The problem this paper attempts to address is: In the development of large-scale language models (LLMs), the scale and quality of pre-training data play a crucial role in shaping the model's capabilities. Although several large datasets such as C4, Pile, RefinedWeb, and WanJuan have been publicly released, these datasets mainly focus on English data and lack a complete toolchain to extract clean Chinese text from web data. Moreover, these datasets typically do not provide fine-grained information, such as quality scores for each piece of text, which limits researchers' ability to re-filter data based on the desired quality threshold.

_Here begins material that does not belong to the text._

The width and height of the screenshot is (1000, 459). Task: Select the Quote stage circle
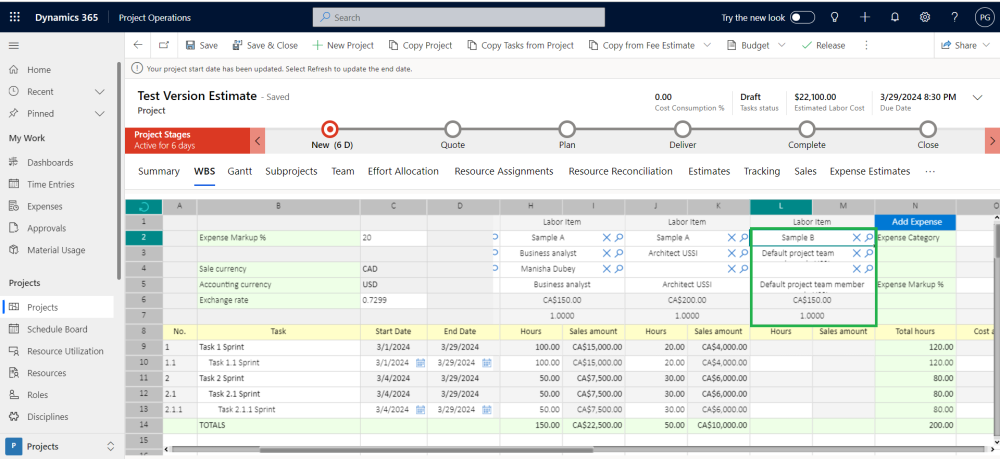(x=453, y=129)
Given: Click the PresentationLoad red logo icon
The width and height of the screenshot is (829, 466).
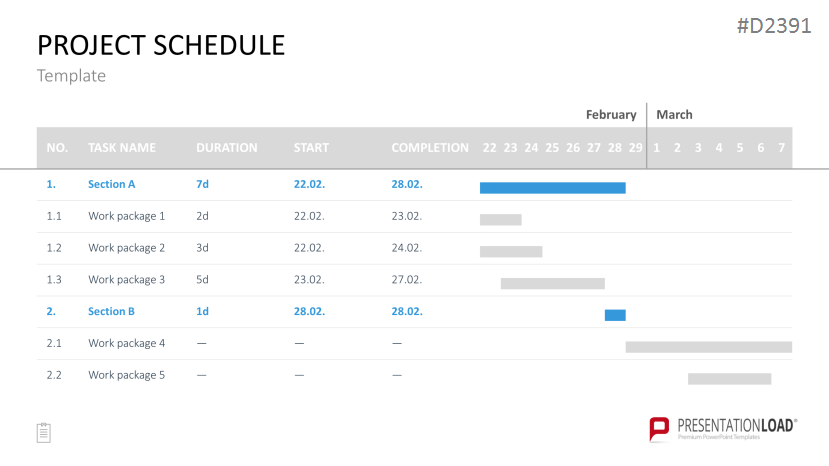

To address these challenges, the paper proposes a new complete toolchain, EvalWeb, for extracting high-quality Chinese text from noisy web data. Specifically, this toolchain includes the following steps: 1. **Preliminary Filtering**: Use manually designed rules to remove obvious noisy text, generating initial clean Chinese data. 2. **Quality Assessment**: Design a BERT-based quality assessment model to assign specific quality scores to the remaining relatively clean data. 3. **High-Quality Data Selection**: Select high-quality pre-training data by setting appropriate thresholds. Through this method, the paper releases the largest high-quality Chinese web text dataset to date, ChineseWebText, with a total data volume of 1.42 TB, and each piece of text is accompanied by a quality score. Additionally, a cleaner subset containing 600 GB of Chinese data with quality scores exceeding 90% is also released. These data, codes, and toolchains are available on the relevant websites.